Records excerpted from a collection:
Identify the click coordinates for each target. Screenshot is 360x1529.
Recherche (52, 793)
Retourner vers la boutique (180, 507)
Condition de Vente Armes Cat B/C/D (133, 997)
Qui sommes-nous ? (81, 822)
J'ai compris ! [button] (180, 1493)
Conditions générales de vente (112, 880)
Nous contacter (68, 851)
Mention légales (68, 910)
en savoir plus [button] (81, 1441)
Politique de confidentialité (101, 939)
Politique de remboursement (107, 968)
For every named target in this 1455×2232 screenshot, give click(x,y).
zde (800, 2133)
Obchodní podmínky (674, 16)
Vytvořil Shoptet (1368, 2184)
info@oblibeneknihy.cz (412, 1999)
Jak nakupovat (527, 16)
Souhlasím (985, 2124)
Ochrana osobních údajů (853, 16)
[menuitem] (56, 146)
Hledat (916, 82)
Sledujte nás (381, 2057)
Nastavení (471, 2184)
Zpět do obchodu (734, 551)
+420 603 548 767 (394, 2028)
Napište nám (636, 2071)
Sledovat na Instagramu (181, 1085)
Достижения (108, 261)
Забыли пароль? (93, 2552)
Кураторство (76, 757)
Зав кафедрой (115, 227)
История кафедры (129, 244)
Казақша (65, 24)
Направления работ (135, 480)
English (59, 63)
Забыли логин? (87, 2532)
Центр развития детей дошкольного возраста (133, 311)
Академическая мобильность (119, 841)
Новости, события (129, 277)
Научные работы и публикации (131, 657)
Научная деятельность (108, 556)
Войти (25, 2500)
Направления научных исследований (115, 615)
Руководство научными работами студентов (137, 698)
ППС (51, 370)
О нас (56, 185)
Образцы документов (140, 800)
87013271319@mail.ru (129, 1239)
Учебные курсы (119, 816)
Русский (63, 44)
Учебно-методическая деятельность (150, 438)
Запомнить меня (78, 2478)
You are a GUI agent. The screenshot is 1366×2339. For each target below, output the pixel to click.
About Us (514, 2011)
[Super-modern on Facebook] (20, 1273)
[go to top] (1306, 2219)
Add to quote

_PROBLEM STATEMENT:_ Above are the records; retype every one exactly.

_OUTPUT:_
Identify the click coordinates for each target. Screenshot is 360x1529.
Recherche (52, 793)
Retourner vers la boutique (180, 507)
Condition de Vente Armes Cat B/C/D (133, 997)
Qui sommes-nous ? (81, 822)
J'ai compris ! [button] (180, 1493)
Conditions générales de vente (112, 880)
Nous contacter (68, 851)
Mention légales (68, 910)
en savoir plus [button] (81, 1441)
Politique de confidentialité (101, 939)
Politique de remboursement (107, 968)
For every named target in this 1455×2232 screenshot, give click(x,y).
zde (800, 2133)
Obchodní podmínky (674, 16)
Vytvořil Shoptet (1368, 2184)
info@oblibeneknihy.cz (412, 1999)
Jak nakupovat (527, 16)
Souhlasím (985, 2124)
Ochrana osobních údajů (853, 16)
[menuitem] (56, 146)
Hledat (916, 82)
Sledujte nás (381, 2057)
Nastavení (471, 2184)
Zpět do obchodu (734, 551)
+420 603 548 767 (394, 2028)
Napište nám (636, 2071)
Sledovat na Instagramu (181, 1085)
Достижения (108, 261)
Забыли пароль? (93, 2552)
Кураторство (76, 757)
Зав кафедрой (115, 227)
История кафедры (129, 244)
Казақша (65, 24)
Направления работ (135, 480)
English (59, 63)
Забыли логин? (87, 2532)
Центр развития детей дошкольного возраста (133, 311)
Академическая мобильность (119, 841)
Новости, события (129, 277)
Научные работы и публикации (131, 657)
Научная деятельность (108, 556)
Войти (25, 2500)
Направления научных исследований (115, 615)
Руководство научными работами студентов (137, 698)
ППС (51, 370)
О нас (56, 185)
Образцы документов (140, 800)
87013271319@mail.ru (129, 1239)
Учебные курсы (119, 816)
Русский (63, 44)
Учебно-методическая деятельность (150, 438)
Запомнить меня (78, 2478)
You are a GUI agent. The screenshot is 1366×2339. For each target below, output the pixel to click.
About Us (514, 2011)
[Super-modern on Facebook] (20, 1273)
[go to top] (1306, 2219)
Add to quote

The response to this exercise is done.